Ohangwena Region

Ohangwena Region
Ohangwena Region
—  Region  —
Location of the Ohangwena Region in Namibia
Country Namibia
Capital Eenhana
 – Governor Usko Nghaamwa[1]
 – Total 10,582 km2 (4,085.7 sq mi)
Population (2001)
 – Total 227,728
 – Density 21.5/km2 (55.7/sq mi)
Time zone South African Standard Time: UTC+1

Ohangwena is one of the thirteen regions of Namibia. The northern and western parts of the region are the most densely populated of this essentially subsistence agricultural region in which small scale mahangu cultivation and the keeping of cattle form the predominant activities. Although the region depends on rain fed agriculture, other crops can be established under intensive cultivation.

The main settlements in the region straddle the good paved road from the Angolan border to Ondangua, where it joins the Oshakati-Tsumeb trunk road. The eastern part of the region possesses good grazing land, but the shortage of water and poor communications render it uninhabitable at present. There is a reasonable gravel road from Oshikango to Okongo, and if a road connection linking the region to Rundu were to be built, it would greatly increase the agricultural potential of the area.

In the north, Ohangwena borders Angola: the Cunene Province, except for a small border with Cuando Cubango Province in the far northeast. Domestically, it borders the following regions:

It is traversed by the northwesterly line of equal latitude and longitude.

The region comprises ten constituencies: Ongenga, Engela, Oshikango, Ondobe, Eenhana, Omundaungilo, Okongo, Ohangwena, Endola, and Epembe.


According to the Namibia 2001 Population and Housing Census, Ohangwena had a population of 228,384 (124,823 females and 103,556 males or 83 males for every 100 females) growing at an annual rate of 2.4%. The fertility rate was 5.3 children per woman. 1% lived in urban areas while 99% lived in rural areas, and with an area of 10,703km2, the population density was 21.3 persons per km2. By age, 15% of the population was under 5 years old, 33% between 5-14 years, 41% between 15-59 years, and 9% 60 years and older. The population was divided into 35,958 households, with an average size of 6.3 persons. 60% of households had a female head of house, while 40% had a male. For those 15 years and older, 59% had never married, 17% married with certificate, 9% married traditionally, 4% married concensually, 4% were divorced or separated, and 6% were widowed.[2]

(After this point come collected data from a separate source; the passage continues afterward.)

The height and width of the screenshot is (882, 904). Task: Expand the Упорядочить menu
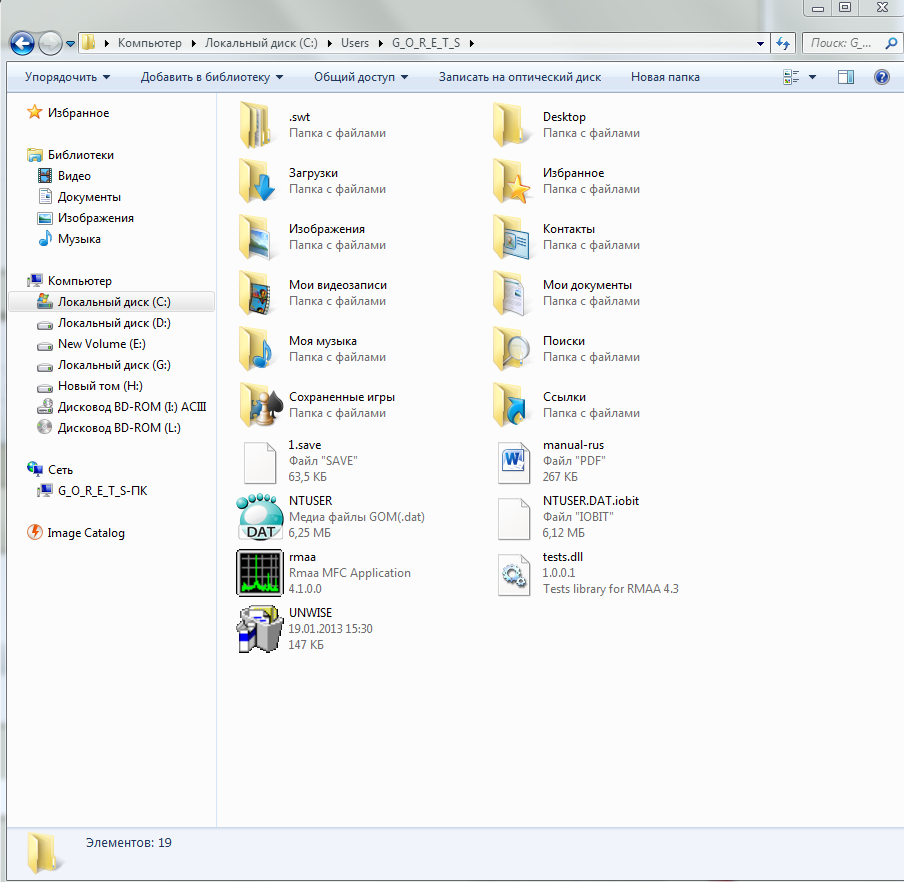pyautogui.click(x=67, y=77)
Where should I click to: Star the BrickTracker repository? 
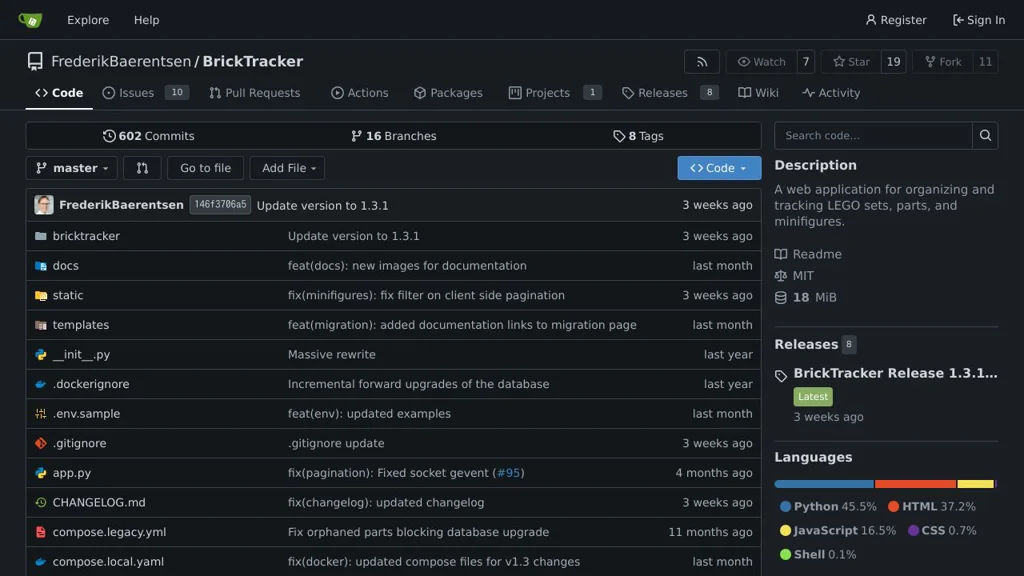[x=851, y=62]
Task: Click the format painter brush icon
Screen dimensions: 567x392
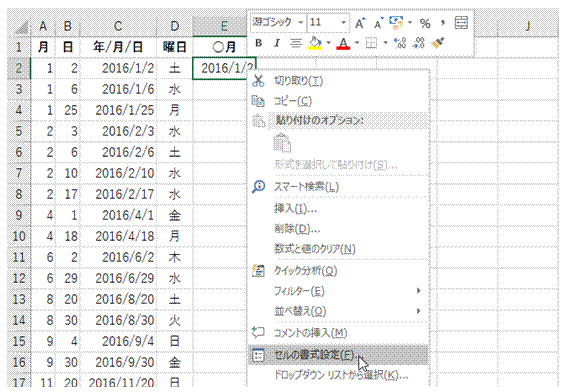Action: (x=438, y=43)
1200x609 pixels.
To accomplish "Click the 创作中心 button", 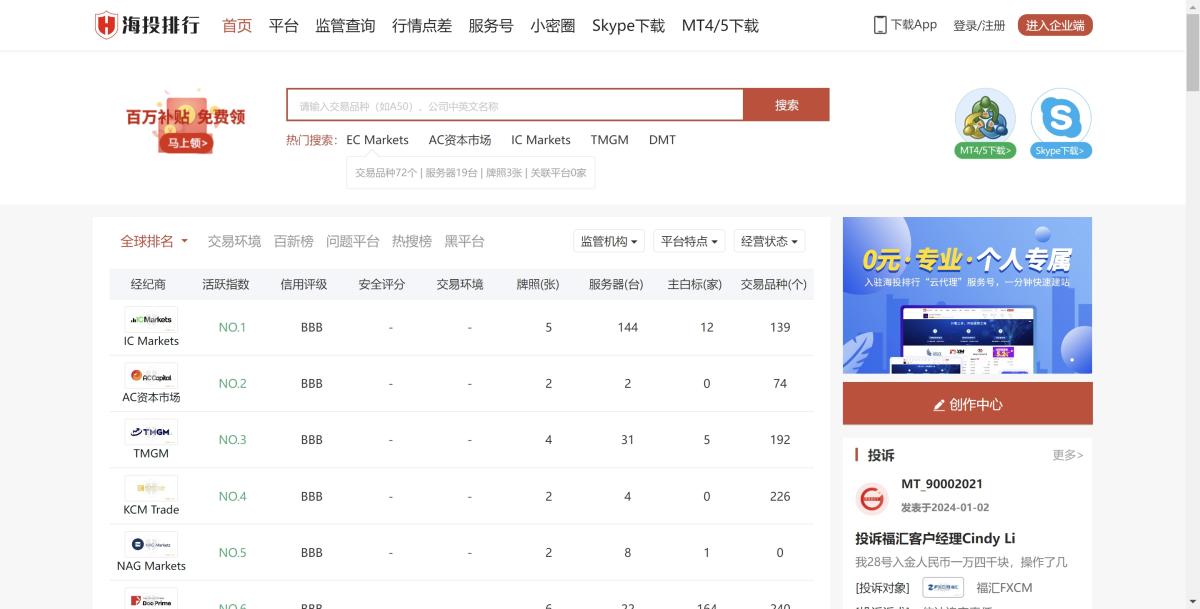I will (x=967, y=403).
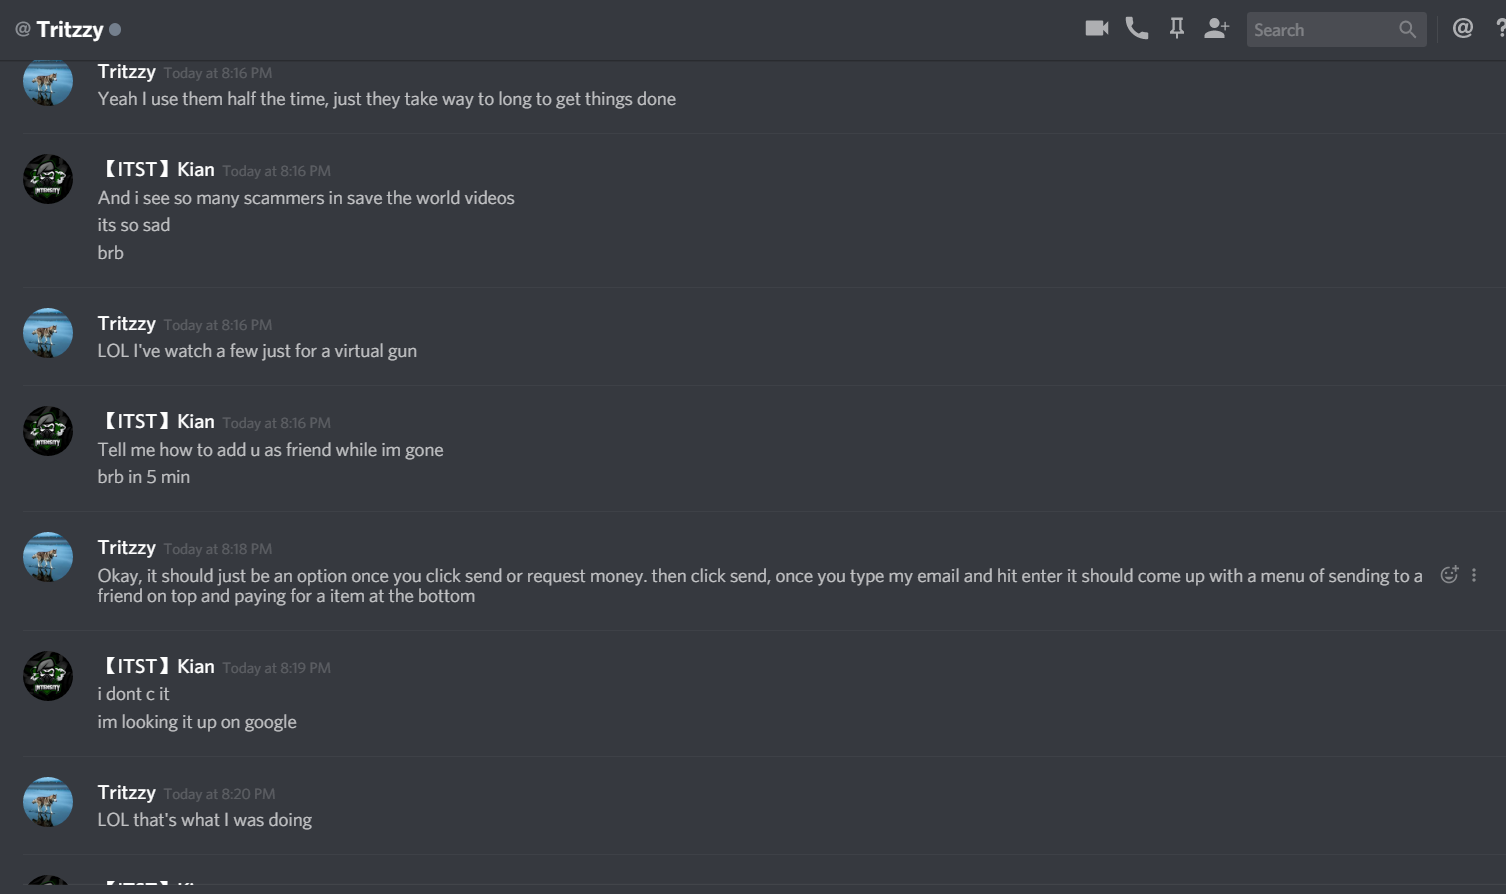Click Tritzzy's avatar beside "LOL that's what I was doing"
1506x894 pixels.
point(48,802)

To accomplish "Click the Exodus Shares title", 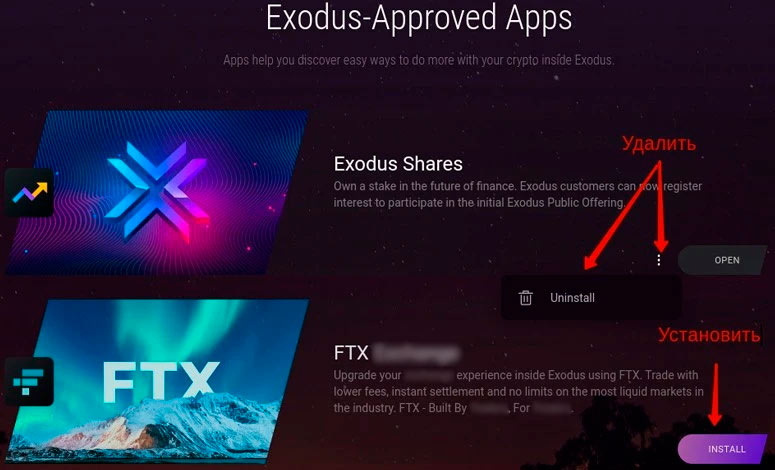I will click(x=398, y=164).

The most commonly spoken languages at home were Oshiwambo languages, spoken in 97% of households. For those 15 years and older, the literacy rate was 79%. In terms of education, 53% of girls and 47% of boys between the ages of 6-15 were attending school, and of those 15 years and older, 51% had left school, 23% were currently at school, and 23% had never attended.[2]

The employment rate for the labor force (43% of those 15+) was 64% employed and 36% unemployed. For those 15+ years old and not in the labor force (53%), 35% were students, 41% homemakers, and 24% retired, too old, etc.[2]

Among households, 78% had safe water, 89% no toilet facility, 4% electricity for lighting, 72% access to radio, and 94% had wood or charcoal for cooking. In terms of households' main sources of income, 52% derived it from farming, 13% from wages and salaries, 5% cash remittances, 8% from business or non-farming, and 20% from pension.[2]

For every 1000 live births there were 56 female infant deaths and 56 male. The life expectancy at birth was 45 years for females and 43 for males. Among children younger than 15, 5% had lost a mother, 11% a father, and 2% were orphaned by both parents. 5% of the entire population had a disability, of which 22% were deaf, 32% blind, 11% had a speech disability, 15% hand disability, 26% leg disability, and 5% mental disability.[2]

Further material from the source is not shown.